En effet, ces oasis existent parce qu’il y est des sources d’eaux anciennes qui continuent à alimenter ces oasis en eau. L’utilisation des eaux des sources se fait de manière quasi-systématique selon les règles coutumières établies entre les différents douars.

Les oasis font partie d’une zone aride caractérisée par une pénurie de précipitations et la dominance pendant une longue période de l’année des vents de Chergui (secs) qui soufflent et détruisent toute forme de culture de bour.

A l’intérieur des palmeraies, se développe une activité agricole vivrière (fourragère et maraîchère), qui bénéfice de l’étage arboricole des palmiers dattiers offrant ainsi un micro climat propice. Et en dehors des palmeraies des fermes qui utilisent des techniques de pompages d’eau se multiplient depuis plus d’une dizaine d’années. Ces fermes installées sur des anciens terrains de bours délaissés par les propriétaires locaux suite à la sécheresse, constituent aujourd’hui une activité principale de l’agriculture.

Ainsi, les nouveaux fermiers trouvent des terrains à louer facilement et des ressources en eau souterraines (nappe phréatique très riche difficile à renouveler.) Le rythme d’exploitation, les techniques utilisées en irrigation et la succession des années de sécheresse posent le problème de la durabilité des ressources en eau souterraines dans cette zone et qui conditionnent l’existence même des oasis.

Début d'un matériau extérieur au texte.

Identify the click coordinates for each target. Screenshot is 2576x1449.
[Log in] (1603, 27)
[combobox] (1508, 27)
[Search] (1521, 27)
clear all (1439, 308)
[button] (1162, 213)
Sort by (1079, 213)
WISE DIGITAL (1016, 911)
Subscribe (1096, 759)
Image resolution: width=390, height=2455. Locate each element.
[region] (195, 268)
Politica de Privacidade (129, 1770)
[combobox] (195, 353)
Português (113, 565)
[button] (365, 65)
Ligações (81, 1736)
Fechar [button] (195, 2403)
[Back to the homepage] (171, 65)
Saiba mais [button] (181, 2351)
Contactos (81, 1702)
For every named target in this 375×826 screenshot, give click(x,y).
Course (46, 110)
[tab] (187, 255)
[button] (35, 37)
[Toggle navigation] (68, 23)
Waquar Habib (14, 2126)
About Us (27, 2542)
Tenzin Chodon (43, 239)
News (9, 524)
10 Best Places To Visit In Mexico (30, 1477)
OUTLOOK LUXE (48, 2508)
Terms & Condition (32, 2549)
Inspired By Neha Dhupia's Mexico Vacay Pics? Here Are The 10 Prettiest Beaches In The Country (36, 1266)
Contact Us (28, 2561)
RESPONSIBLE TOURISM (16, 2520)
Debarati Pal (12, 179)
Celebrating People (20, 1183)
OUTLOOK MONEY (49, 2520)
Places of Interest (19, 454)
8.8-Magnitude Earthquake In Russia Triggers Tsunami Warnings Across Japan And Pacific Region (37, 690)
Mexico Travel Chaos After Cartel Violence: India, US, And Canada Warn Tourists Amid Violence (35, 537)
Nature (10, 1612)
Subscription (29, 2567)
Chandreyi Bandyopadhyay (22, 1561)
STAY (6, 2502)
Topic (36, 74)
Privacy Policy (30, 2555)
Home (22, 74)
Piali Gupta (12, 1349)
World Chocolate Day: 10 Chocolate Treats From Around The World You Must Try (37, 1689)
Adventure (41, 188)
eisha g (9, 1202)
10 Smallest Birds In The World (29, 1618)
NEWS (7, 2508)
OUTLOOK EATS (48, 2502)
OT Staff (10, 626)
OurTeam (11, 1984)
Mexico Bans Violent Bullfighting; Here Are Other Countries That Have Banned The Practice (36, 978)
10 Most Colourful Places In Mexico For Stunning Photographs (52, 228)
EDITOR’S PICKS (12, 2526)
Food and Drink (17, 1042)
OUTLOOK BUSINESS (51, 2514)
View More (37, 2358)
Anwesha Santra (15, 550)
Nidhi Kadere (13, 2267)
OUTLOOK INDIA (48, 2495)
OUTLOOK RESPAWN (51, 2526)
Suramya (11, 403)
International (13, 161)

Carte Situation des palmeraies par rapport au centre urbain de Guelmim

Ces fermes, dont les propriétaires sont principalement des agriculteurs originaires de Sous Massa, ont été obligé de quitter leurs propres exploitations suite aux chutes successives du niveau piézométrique de la nappe de Souss Massa.

L’exploitation de ces terres aurait – certes -effectivement des conséquences positives sur l’économie locale surtout par les produits agricoles de haute qualité (Maraîchères, Melon, pastèque etc..).

Le recours libre à l’exploitation des eaux souterraines par le pompage dans les oasis, pose le problème de la durabilité des sources traditionnelles qui alimentent ces oasis. Généralement situées dans des zones à climat aride, où la ressource en eau alternative fait défaut, les eaux fossiles ne doivent, par exemple, être utilisées que pour l’approvisionnement en eau potable ou la persistance de l’écosystème locale. Or, l’exploitation massive de ces eaux non renouvelables, « eaux fossiles », constituées par des eaux d’infiltration très anciennes sous des conditions climatiques et morphologiques différentes des conditions actuelles, risque de mettre en cause l’existence de ces sources locales.

Les palmeraies en question se trouvent d’ores est déjà menacées par la disparition des sources qui constituent le facteur principal de la sédentarisation de la population dans cette zone. La disparition de celle-ci engendrera d’autres problèmes d’ordre écologique, sociologique et économique. La diminution des apports et débits des sources engendrera t-elle des conflits relatifs au droit à l’eau entre les douars et les nouveaux utilisateurs ?.